Dataset records:
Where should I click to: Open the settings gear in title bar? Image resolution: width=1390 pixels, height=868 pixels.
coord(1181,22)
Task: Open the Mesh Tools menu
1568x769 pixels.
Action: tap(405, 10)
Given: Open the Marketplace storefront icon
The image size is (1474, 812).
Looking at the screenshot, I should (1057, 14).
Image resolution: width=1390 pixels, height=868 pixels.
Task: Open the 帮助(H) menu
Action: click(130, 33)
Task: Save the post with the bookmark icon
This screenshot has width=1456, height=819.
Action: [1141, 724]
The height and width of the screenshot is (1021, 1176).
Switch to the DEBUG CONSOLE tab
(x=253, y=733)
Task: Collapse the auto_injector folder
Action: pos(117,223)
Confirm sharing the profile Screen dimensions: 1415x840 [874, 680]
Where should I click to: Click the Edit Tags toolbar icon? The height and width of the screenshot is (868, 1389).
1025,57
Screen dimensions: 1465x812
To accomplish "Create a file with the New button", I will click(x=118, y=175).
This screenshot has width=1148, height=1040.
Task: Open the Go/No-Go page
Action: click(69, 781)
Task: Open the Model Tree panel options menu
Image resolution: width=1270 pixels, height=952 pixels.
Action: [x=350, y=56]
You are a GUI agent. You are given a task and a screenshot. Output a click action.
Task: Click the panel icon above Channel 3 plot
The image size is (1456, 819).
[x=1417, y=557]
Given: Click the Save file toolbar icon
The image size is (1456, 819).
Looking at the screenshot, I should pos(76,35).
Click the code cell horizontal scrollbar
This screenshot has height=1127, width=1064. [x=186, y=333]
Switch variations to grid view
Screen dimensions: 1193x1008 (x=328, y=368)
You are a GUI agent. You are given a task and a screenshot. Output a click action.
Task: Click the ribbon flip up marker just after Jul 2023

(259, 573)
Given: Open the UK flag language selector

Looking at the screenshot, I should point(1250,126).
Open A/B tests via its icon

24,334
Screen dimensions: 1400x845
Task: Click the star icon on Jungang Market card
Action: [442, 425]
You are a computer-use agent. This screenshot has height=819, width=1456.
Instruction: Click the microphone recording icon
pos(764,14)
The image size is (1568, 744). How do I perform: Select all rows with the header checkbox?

GOAL OF THE EXERCISE: Please copy each line above exactly as written.

RESPONSE AREA:
Where should I click to: Open the settings gear in title bar? Image resolution: width=1390 pixels, height=868 pixels.
coord(1181,22)
Task: Open the Mesh Tools menu
1568x769 pixels.
Action: tap(405, 10)
Given: Open the Marketplace storefront icon
The image size is (1474, 812).
Looking at the screenshot, I should (1057, 14).
Image resolution: width=1390 pixels, height=868 pixels.
Task: Open the 帮助(H) menu
Action: click(130, 33)
Task: Save the post with the bookmark icon
This screenshot has width=1456, height=819.
Action: [1141, 724]
The height and width of the screenshot is (1021, 1176).
Switch to the DEBUG CONSOLE tab
(x=253, y=733)
Task: Collapse the auto_injector folder
Action: pos(117,223)
Confirm sharing the profile Screen dimensions: 1415x840 [874, 680]
Where should I click to: Click the Edit Tags toolbar icon? The height and width of the screenshot is (868, 1389).
1025,57
Screen dimensions: 1465x812
To accomplish "Create a file with the New button", I will click(x=118, y=175).
This screenshot has width=1148, height=1040.
Task: Open the Go/No-Go page
Action: click(69, 781)
Task: Open the Model Tree panel options menu
Image resolution: width=1270 pixels, height=952 pixels.
Action: [x=350, y=56]
You are a GUI agent. You are given a task and a screenshot. Output a click action.
Task: Click the panel icon above Channel 3 plot
The image size is (1456, 819).
[x=1417, y=557]
Given: Click the Save file toolbar icon
The image size is (1456, 819).
Looking at the screenshot, I should pos(76,35).
Click the code cell horizontal scrollbar
This screenshot has height=1127, width=1064. [x=186, y=333]
Switch variations to grid view
Screen dimensions: 1193x1008 (x=328, y=368)
You are a GUI agent. You are given a task and a screenshot. Output a click action.
Task: Click the ribbon flip up marker just after Jul 2023

(259, 573)
Given: Open the UK flag language selector

Looking at the screenshot, I should point(1250,126).
Open A/B tests via its icon

24,334
Screen dimensions: 1400x845
Task: Click the star icon on Jungang Market card
Action: [442, 425]
You are a computer-use agent. This screenshot has height=819, width=1456.
Instruction: Click the microphone recording icon
pos(764,14)
The image size is (1568, 744). How do I perform: Select all rows with the header checkbox?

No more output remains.